** Start of Reading passage **
From Fig. 7, we observe that both synthetic and observed populations have the same similar shape with a group of sub-Neptunes at short orbital period (between 2 and 30 M⊕ and inside of 100 d) and a second group of more distant giant planets (above 100 M⊕ and 100 d). However, there are several differences, which explain the difference that is highlighted by the KS test.
First, the positions of the planets in the synthetic population are more grouped than that of the observed planets. The formation of distinct clusters of planets – despite the stochasticity introduced by N-body interactions – is a general feature of our model. These clusters form early and trace different growth and migration tracks during their formation phases (see Schlecker et al. 2021b (NGPPS V) and Emsenhuber et al. 2023).
Second, the synthetic population does not cover the whole parameter space of the observed planets. For instance, the synthetic population does not contain any hot-Jupiter planet (within 10 d and above 100 M⊕). This effect is not due to the sampling of the underlying population, but the population itself does not contain any such planet (NGPPS II). A possible reason for the mismatch is that the model only considers disc migration as formation channel, while other channels, such as eccentric migration (Dawson & Johnson 2018), are not included. In the latter case, it is because the model does not include tidal circularisation. As an estimate of the number of hot-Jupiters that could potentially form by this channel, we can take planets larger than 100 M⊕ that have collided with their star. We find that 20 such planets, of which had an inclination of more than 45° shortly before impact. For comparison, we would expect five to ten hot-Jupiters in our 1000-star population (hot-Jupiters have an occurrence rate of 0.5–1%, M11, Wright et al. 2012). Thus, it is likely the model could form hot-Jupiters by eccentric migration if all the relevant physical processes were included in it.
3.5 Correlation with stellar metallicity
Giant planets are preferentially found around metal-rich stars (e.g. Santos et al. 2001; Fischer & Valenti 2005; Adibekyan 2019), while such a correlation is weaker or non-existent for low-mass planets (e.g. Petigura et al. 2018). To determine if we recover the same correlation and the same strength, we show a planetary mass versus stellar metallicity diagram for both the combined HARPS/Coralie sample and synthetic population in Fig. 8. In addition, to highlight possible trends in the data, we show the medians for various planet mass bins. As before, the grey zone shows the 95% confidence interval for the medians in each bin.
The HARPS/Coralie planets show a positive correlation between mass and stellar metallicity for planets until about 103 M⊕ and slightly decreasing afterwards, indicating that the giant planets have a larger metallicity effect that the sub-Neptunes. The synthetic planets show a similar, albeit shallower, correlation; there are only two out of eight bins that do not fit the 95% confidence internal.
** End of Reading passage **
▸ **Required actions**
**a)** Reproduce the portion of the passage on synthetic and observed planet populations starting with "First, the positions" and going on through "et al. 2023).".
**b)** List every work cited by author name and year in the passage on synthetic and observed planet populations.
**c)** According to the passage on synthetic and observed planet populations, why might the synthetic population contain no hot-Jupiter planets?
** Start of Provided information **
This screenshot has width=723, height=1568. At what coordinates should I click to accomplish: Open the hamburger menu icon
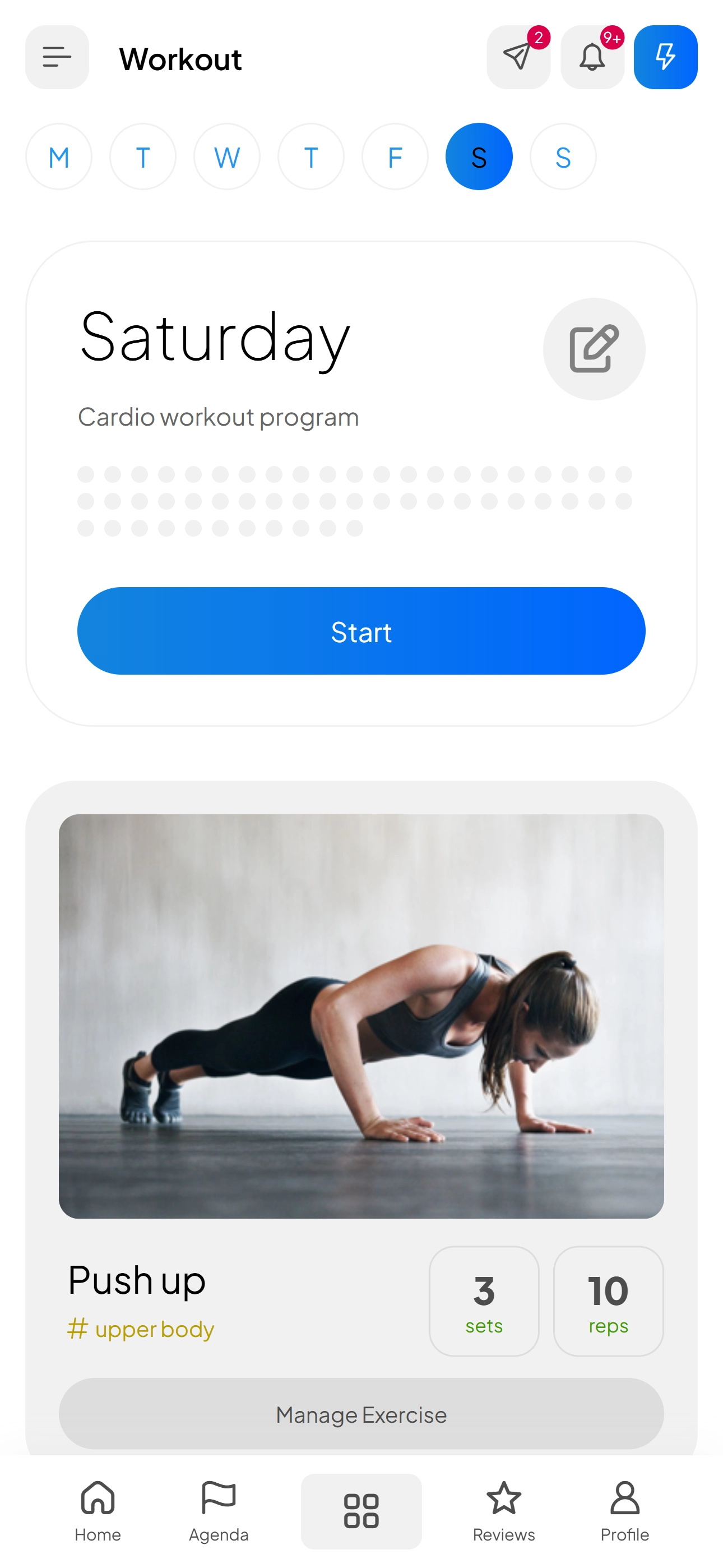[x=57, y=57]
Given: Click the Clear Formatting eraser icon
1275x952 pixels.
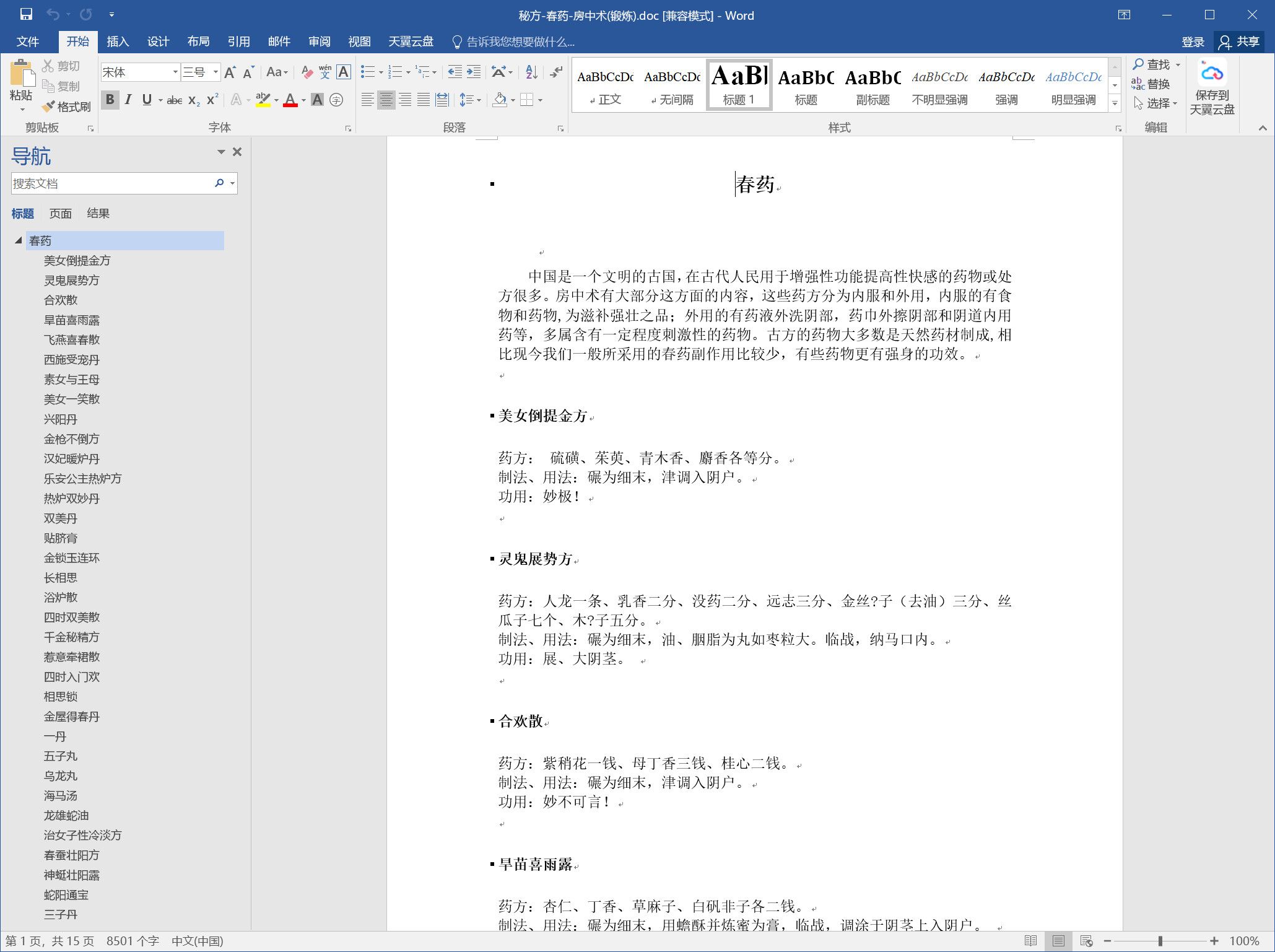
** End of Provided information **
** Start of Provided information **
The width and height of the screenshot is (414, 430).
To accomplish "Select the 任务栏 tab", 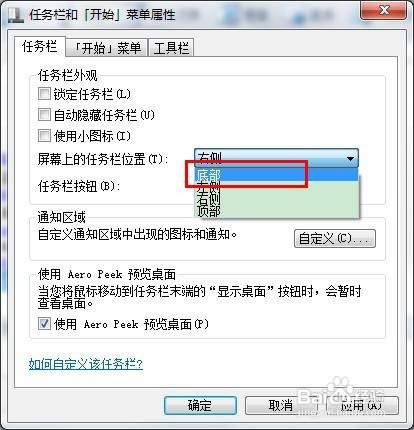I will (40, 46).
** End of Provided information **
** Start of Provided information **
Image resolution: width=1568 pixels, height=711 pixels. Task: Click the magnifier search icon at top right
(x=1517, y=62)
** End of Provided information **
▸ **Outputs for the tasks**
**a)**
First, the positions of the planets in the synthetic population are more grouped than that of the observed planets. The formation of distinct clusters of planets – despite the stochasticity introduced by N-body interactions – is a general feature of our model. These clusters form early and trace different growth and migration tracks during their formation phases (see Schlecker et al. 2021b (NGPPS V) and Emsenhuber et al. 2023).

**b)**
Schlecker et al. 2021b
Emsenhuber et al. 2023
Dawson & Johnson 2018
Wright et al. 2012
Santos et al. 2001
Fischer & Valenti 2005
Adibekyan 2019
Petigura et al. 2018

**c)** The model treats disc migration as its only formation channel. It leaves out other channels, such as eccentric migration, because it does not include tidal circularisation. The absence does not come from sampling, since the underlying population itself holds no such planet.